DIRECTIONS FOR THIS TASK -
Could you transcribe the passage of the article below on selling Baltic brands, starting at "Of Latvian experts" and ending at "don't really remember."?
-- begin ARTICLE --
“Vesti Segodna” (Supplement “Delovie Vesti”): “Why do Baltic brands [not] sell?” Prudentia partner comments
26 February 2007
One of the themes discussed at the recent conference "Mergers and Acquisitions in the Baltic States" was how real it is to sell a brand in the Baltic countries. Not a company, not production equipment, not a business with money flows and profits, but just a brand. Sadly, there have been few such cases so far.The local market is too small, and young to boot, which is why it is easier to a potential brand buyer to create one from scratch. The more interesting the fact that sometimes-such deals happen nevertheless.
Brands that are "sleeping"
Of Latvian experts who we spoke to - Aivars Jurcāns (KPMG) and Ģirts Rungainis (Prudentia) - Jurcāns said he could not recall any cases when local brands got sold, whereas Rungainis, after lengthy contemplation, remembered just one example. However, the buyer then bought both the business and the brand, albeit each at a time.
- Our client, I will not reveal his name, put his business up for sale, Rungainis recalled. - The enterprise belonged to several companions, but the brand to just one of them, and it was registered in that person's name. In the end, the buyer bought the business first, and then he reached agreement with the brand owner and bought the brand, too. Besides, if I remember correctly, a million was paid for the brand alone - either a million dollars or euros, I don't really remember.
According to Rungainis, at that time the deal was made possible because of interest from the "right" buyer as well as - please note! - Assessment from a "top four" auditor, which said it was worth one million. And the opinion of a "top four" auditor carries much more weight than the opinion of a company's own marketing department.
- Probably there also were other cases of brands being sold, - Rungainis said. - But there is an opposite trend in the Baltic countries: most often they simply buy a company, and develop the brand themselves. Although theoretically, it would make sense for companies that are being sold to look for different buyers for its production facilities and the brand, there is economic logic in that. For instance, the situation with Laima: one investor was interested in buying the brand and developing new production capacities, the other - to buy the technology and start making other products.
Problem is that local brands do not cost much due to the smallness of our market. That's not Coca-Cola, whose image has been planted in nearly every person's brain, and whose brand costs accordingly. Our market is small, the brands are small too, and they are of not much value. Latvian brands that are still remembered on former Soviet Union markets could be the most interesting. For instance, Lauma lingerie, which has been present on these markets all these years, and now has started actively expanding its marketing networks, - Rungainis summed up.
-- end ARTICLE --
-- begin INFORMATION GIVEN --
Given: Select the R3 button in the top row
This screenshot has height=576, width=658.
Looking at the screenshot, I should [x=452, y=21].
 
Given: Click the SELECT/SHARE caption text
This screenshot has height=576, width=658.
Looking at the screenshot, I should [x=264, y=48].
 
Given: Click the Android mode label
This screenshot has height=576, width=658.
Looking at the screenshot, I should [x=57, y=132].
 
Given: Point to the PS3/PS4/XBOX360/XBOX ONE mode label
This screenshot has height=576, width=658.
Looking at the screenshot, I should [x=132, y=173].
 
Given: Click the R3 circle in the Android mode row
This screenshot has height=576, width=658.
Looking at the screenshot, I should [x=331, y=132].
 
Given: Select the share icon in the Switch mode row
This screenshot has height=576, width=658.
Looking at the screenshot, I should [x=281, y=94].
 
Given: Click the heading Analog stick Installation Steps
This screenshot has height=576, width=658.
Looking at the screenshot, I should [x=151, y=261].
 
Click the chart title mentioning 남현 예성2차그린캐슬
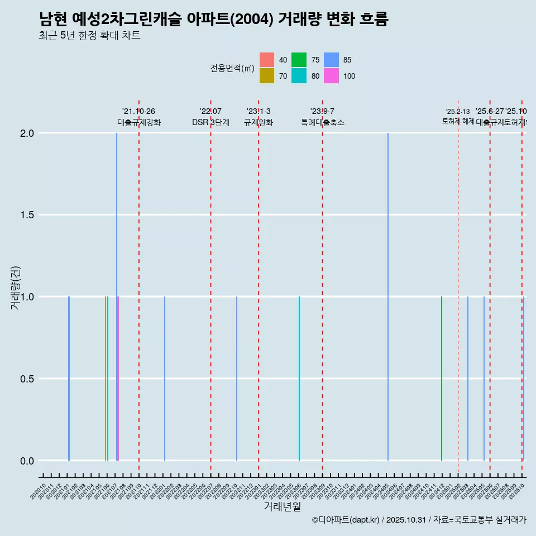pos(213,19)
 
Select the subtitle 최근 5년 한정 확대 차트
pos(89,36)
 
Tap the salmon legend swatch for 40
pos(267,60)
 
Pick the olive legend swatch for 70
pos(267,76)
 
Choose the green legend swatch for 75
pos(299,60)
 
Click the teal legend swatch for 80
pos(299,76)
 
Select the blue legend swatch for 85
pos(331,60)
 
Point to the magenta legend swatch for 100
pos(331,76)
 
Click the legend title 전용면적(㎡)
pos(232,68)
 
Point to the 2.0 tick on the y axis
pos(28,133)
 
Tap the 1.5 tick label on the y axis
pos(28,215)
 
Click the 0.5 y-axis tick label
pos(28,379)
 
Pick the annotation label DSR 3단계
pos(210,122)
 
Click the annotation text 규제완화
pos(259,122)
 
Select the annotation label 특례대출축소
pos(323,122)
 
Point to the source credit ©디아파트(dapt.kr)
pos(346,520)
-- end INFORMATION GIVEN --
-- begin INFORMATION GIVEN --
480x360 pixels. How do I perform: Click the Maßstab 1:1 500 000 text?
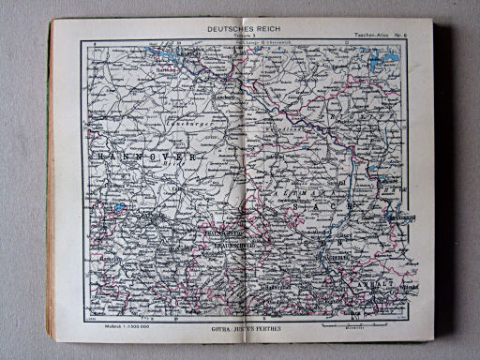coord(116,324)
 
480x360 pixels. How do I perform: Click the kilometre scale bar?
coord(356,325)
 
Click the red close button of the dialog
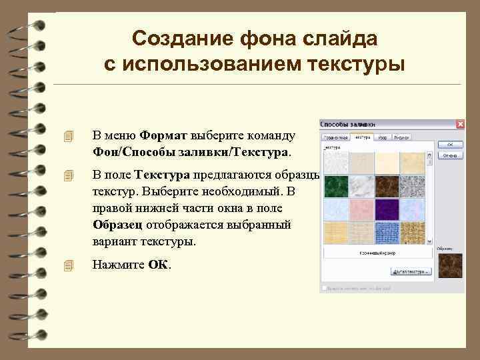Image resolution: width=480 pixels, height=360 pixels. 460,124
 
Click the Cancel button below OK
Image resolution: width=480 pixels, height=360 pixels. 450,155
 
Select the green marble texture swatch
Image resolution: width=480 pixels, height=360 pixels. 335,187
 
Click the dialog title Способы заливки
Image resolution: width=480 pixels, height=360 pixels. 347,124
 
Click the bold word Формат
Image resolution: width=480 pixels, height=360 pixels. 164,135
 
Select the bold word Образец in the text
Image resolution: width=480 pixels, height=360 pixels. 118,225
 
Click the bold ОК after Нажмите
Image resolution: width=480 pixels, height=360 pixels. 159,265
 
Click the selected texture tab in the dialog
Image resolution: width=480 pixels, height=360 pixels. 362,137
-- end INFORMATION GIVEN --
EXPECTED ANSWER -
Of Latvian experts who we spoke to - Aivars Jurcāns (KPMG) and Ģirts Rungainis (Prudentia) - Jurcāns said he could not recall any cases when local brands got sold, whereas Rungainis, after lengthy contemplation, remembered just one example. However, the buyer then bought both the business and the brand, albeit each at a time.
- Our client, I will not reveal his name, put his business up for sale, Rungainis recalled. - The enterprise belonged to several companions, but the brand to just one of them, and it was registered in that person's name. In the end, the buyer bought the business first, and then he reached agreement with the brand owner and bought the brand, too. Besides, if I remember correctly, a million was paid for the brand alone - either a million dollars or euros, I don't really remember.